米津玄師「地球儀」の歌詞の意味は? 宮﨑駿から受け取ったものと『君たちはどう生きるか』との共鳴
また「地球儀」に欠かせないのは“喪失”への眼差しだ。2番にある〈僕が愛したあの人は 誰も知らないところへ行った/あの日のままの優しい顔で 今もどこか遠く〉はもう会えない親愛なる人物に宛てた言葉だと読める。
『君たちはどう生きるか』は主人公・眞人の亡き母親への思慕を推進力にして物語が進む。不在であるからこそ際立つ存在。これは米津がこれまでの楽曲にも描いてきた感覚である。例えば代表曲「Lemon」は亡き祖父に対して募る感情を投影した1曲だ。「地球儀」では宮﨑駿と米津玄師の間で愛しい対象を喪失することの痛み、そしてその痛みこそが今を生きる自分を突き動かす源であるという確信が共有されていると言えるだろう。
その確信は最終盤にある〈扉を今開け放つ 秘密を暴くように/手が触れ合う喜びも 手放した悲しみも/飽き足らず描いていく〉という歌詞へ結ばれていく。豊かな出会いと悲痛な別れを繰り返しながら、その全てを糧に想像と創造を続け、この世界と繋がろうとしてきた宮﨑駿、米津玄師の意思が共鳴して生まれた奇跡的なセンテンスと言えるだろう。

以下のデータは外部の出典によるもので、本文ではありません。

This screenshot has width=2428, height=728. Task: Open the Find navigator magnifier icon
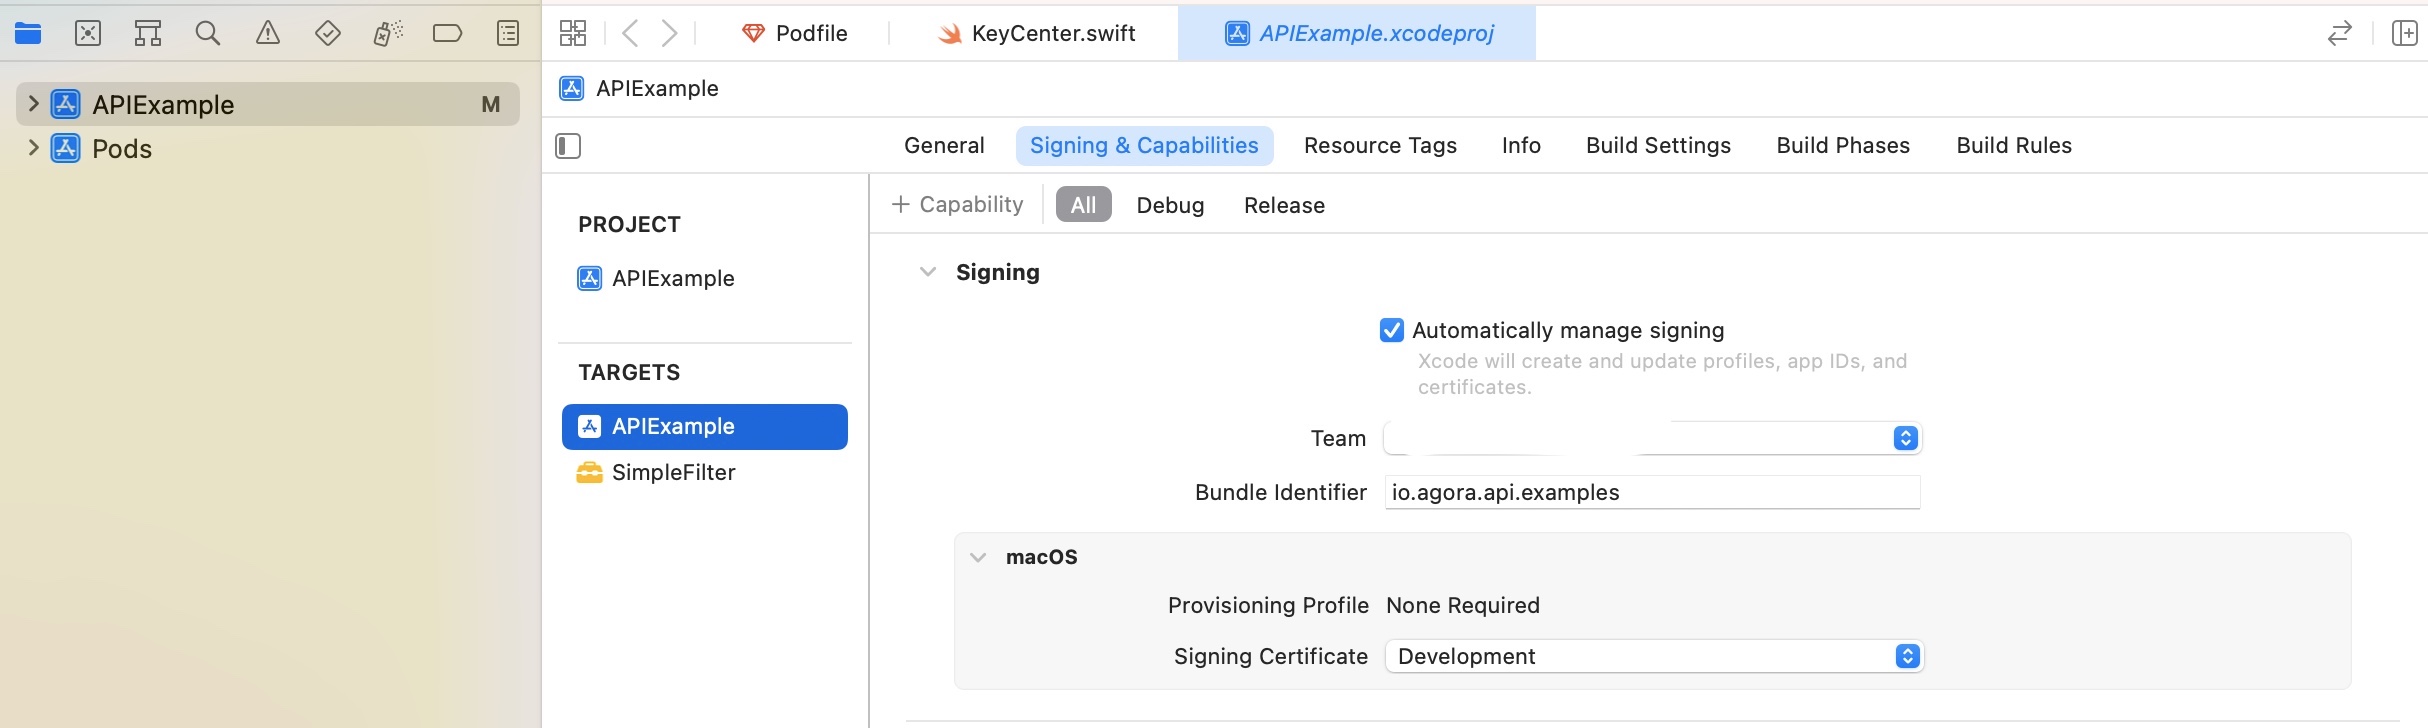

締めくくりにある〈地球儀を回すように〉とは心の中に広がる想像をじっと見つめながら次は何を創造しようかを考える仕草そのものと言える。回す手を止めなければ地球儀はぐるぐると回転し続けるように、その想像の循環は永遠に終わらない。果てしない創造の可能性に思いを馳せた「地球儀」というタイトルの重みが伝わってくる。
「地球儀」は言うなれば、宮﨑駿から「君たちはどう生きるか」と問われた米津玄師からの「私はこう生きます」という意思表示としての返歌だ。清廉なピアノを基調としたシンプルな楽曲だからこそ、純粋な独白として誠実に響く。稀代の表現者2人による映画と歌の往復書簡を同時代に享受することができる幸せを強く噛み締めたいと思う。